The English language logo of the Dutch National Rapporteur on Trafficking in Human Beings and Sexual Violence against Children.

Dutch National Rapporteur on Trafficking in Human Beings and Sexual Violence against Children (established in 2000) reports the progress of combating human trafficking to the Dutch government.

== History ==
The Dutch Rapporteur was established in 2000 to report on the progress of the Dutch Government in combating human trafficking, producing its first report in 2002.
The National Rapporteur, Mrs. Corinne Dettmeijer, reports to and is independent from the Dutch government. The National Rapporteur has published multiple reports on human trafficking, child pornography and sexual violence against children.

== Trafficking in Human Beings ==

Trafficking in human beings is punishable under Dutch Law. Trafficking in human beings does not only occur inside the sex industry, but can also be found in other economic sectors in which people are forced to work under such bad conditions and circumstances that human rights are infringed upon. Trafficking in human beings also includes the removal of organs and forced surrogacy.
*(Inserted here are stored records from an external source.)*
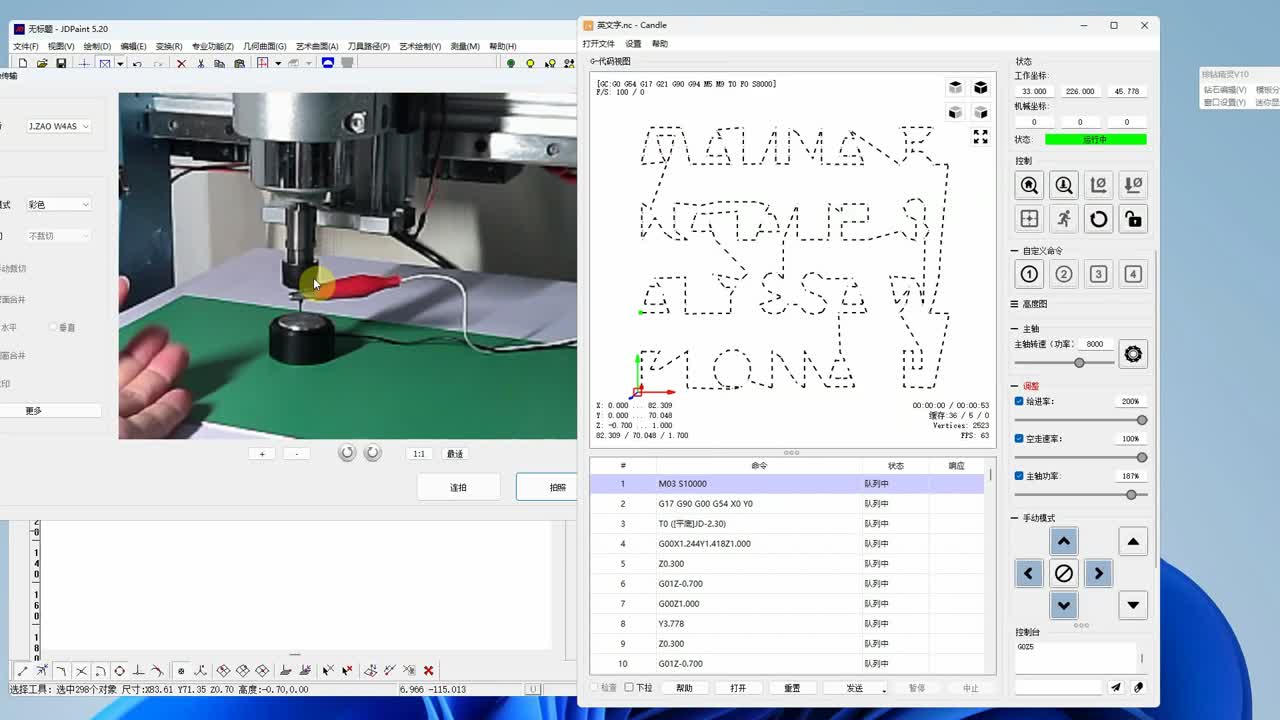Open the J.ZAO W4AS device dropdown

point(58,126)
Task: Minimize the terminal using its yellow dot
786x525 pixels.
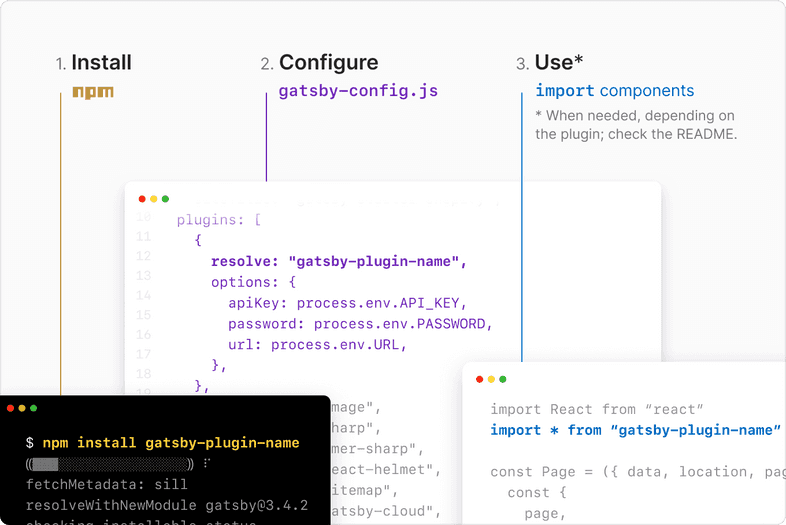Action: coord(22,408)
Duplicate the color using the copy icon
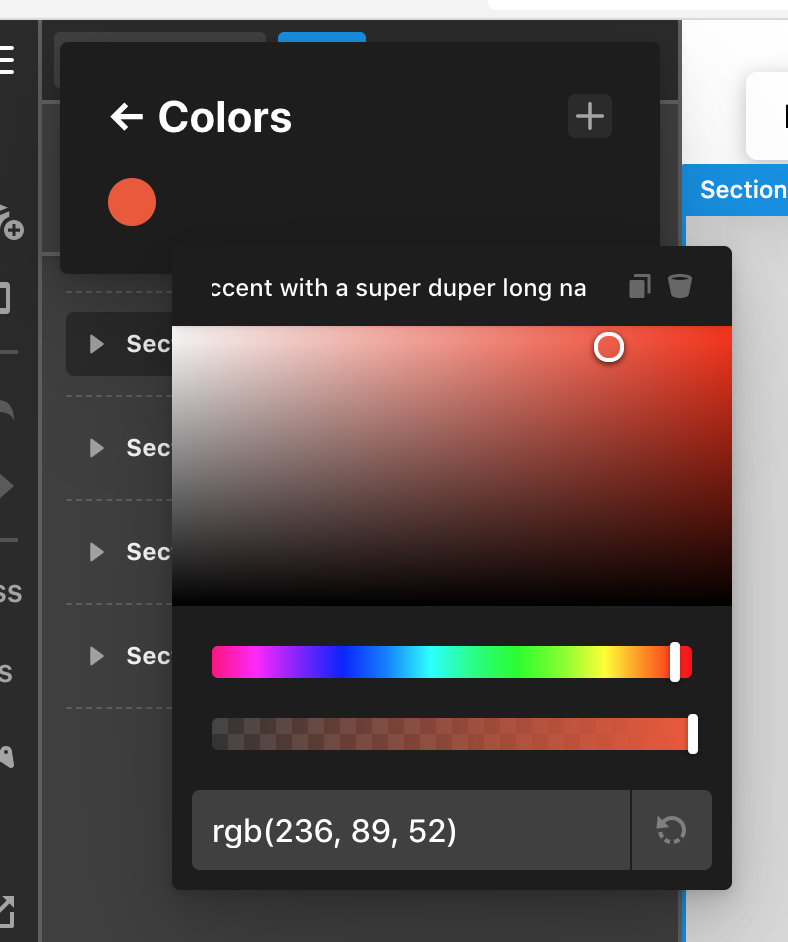Viewport: 788px width, 942px height. point(639,287)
== Sexual Violence against Children ==

Besides reporting on human trafficking, the National Rapporteur also reports on sexual violence against children in the Netherlands. Her latest report on this matter is entitled On Solid Ground and was published in 2014.

In April 2016, the Rapporteur wrote that "child marriages occur in the Netherlands" and indicated that "between September 2015 and January 2016 around 60 child brides entered the Netherlands."